Schizophrenia is a chronic, debilitating, neuropsychiatric disorder that affects an individual's ability to interpret reality and function normally. Symptoms of schizophrenia are classified as negative (anhedonia), cognitive (impaired working memory), and positive (hallucinations; delusions) (McCutcheon et al., 2020; Owen et al., 2016). Positive symptoms are effectively targeted by most currently available antipsychotics, whereas negative and cognitive symptoms show only mild response even to second- and third-generation antipsychotics, despite their wide range of targets (Bilder et al., 2002; Goff et al., 2011; Kahn et al., 2015; Koster et al., 2014; Lee et al., 2013; Maroney, 2020). Thus, there is a major unmet need for antipsychotics that improve symptoms like cognitive dysfunction. Cognitive function such as learning and memory are thought to require long-term potentiation (LTP) of hippocampal synapses, which in turn requires the Ca2+/Calmodulin (CaM)-dependent kinase II (CaMKII).
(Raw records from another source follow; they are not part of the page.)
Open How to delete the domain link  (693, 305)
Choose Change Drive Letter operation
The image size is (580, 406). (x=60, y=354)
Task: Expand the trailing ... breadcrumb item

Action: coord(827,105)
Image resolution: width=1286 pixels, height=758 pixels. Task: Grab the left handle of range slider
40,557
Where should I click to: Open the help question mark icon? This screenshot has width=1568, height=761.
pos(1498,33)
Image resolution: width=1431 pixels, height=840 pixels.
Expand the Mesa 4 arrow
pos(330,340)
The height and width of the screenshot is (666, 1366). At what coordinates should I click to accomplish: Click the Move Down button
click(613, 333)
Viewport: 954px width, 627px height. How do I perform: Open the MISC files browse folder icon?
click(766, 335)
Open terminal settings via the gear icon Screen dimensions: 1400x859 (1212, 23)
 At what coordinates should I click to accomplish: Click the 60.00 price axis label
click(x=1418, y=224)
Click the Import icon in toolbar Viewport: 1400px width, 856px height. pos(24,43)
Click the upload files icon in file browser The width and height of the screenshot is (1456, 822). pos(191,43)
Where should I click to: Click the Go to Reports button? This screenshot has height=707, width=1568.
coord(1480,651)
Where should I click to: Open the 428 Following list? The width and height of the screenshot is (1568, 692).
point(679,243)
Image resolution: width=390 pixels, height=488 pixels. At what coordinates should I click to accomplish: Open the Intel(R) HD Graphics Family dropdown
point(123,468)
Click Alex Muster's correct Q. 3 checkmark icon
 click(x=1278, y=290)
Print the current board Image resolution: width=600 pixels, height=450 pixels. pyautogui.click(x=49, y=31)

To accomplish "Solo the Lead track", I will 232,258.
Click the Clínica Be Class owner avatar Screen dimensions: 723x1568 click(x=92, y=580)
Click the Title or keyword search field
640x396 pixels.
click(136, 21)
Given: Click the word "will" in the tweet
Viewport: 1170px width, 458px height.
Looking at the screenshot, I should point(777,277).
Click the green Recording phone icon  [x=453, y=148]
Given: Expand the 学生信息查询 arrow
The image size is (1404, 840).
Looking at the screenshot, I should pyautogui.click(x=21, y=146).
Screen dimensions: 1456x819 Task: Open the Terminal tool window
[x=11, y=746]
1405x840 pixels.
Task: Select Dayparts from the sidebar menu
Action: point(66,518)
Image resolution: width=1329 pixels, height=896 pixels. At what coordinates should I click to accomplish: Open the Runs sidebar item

CaMKII dysregulation has been implied in several neurological and neurodegenerative diseases (Chia et al., 2018; Cook et al., 2019; Liu and Murray, 2012; Picconi et al., 2004) and has recently gained attention in neuropsychiatric disorders like schizophrenia (Frankland et al., 2008; Robison, 2014). For example, recent genetic studies have found schizophrenia-associated mutations in proteins common to CaMKII signaling, including Ca2+ channels (Cross-Disorder Group of the Psychiatric Genomics, 2013) and postsynaptic density (PSD) proteins (Fromer et al., 2014; Kirov et al., 2012). Furthermore, CaMKIIα mice have been described to have a schizophrenia-related phenotype, including aggressive behavior, immature dentate gyrus (DG), and impaired working memory (Yamasaki et al., 2008). Though this discovery was made over a decade ago, little progress has been made in understanding the potential role of CaMKII dysregulation in schizophrenia pathophysiology.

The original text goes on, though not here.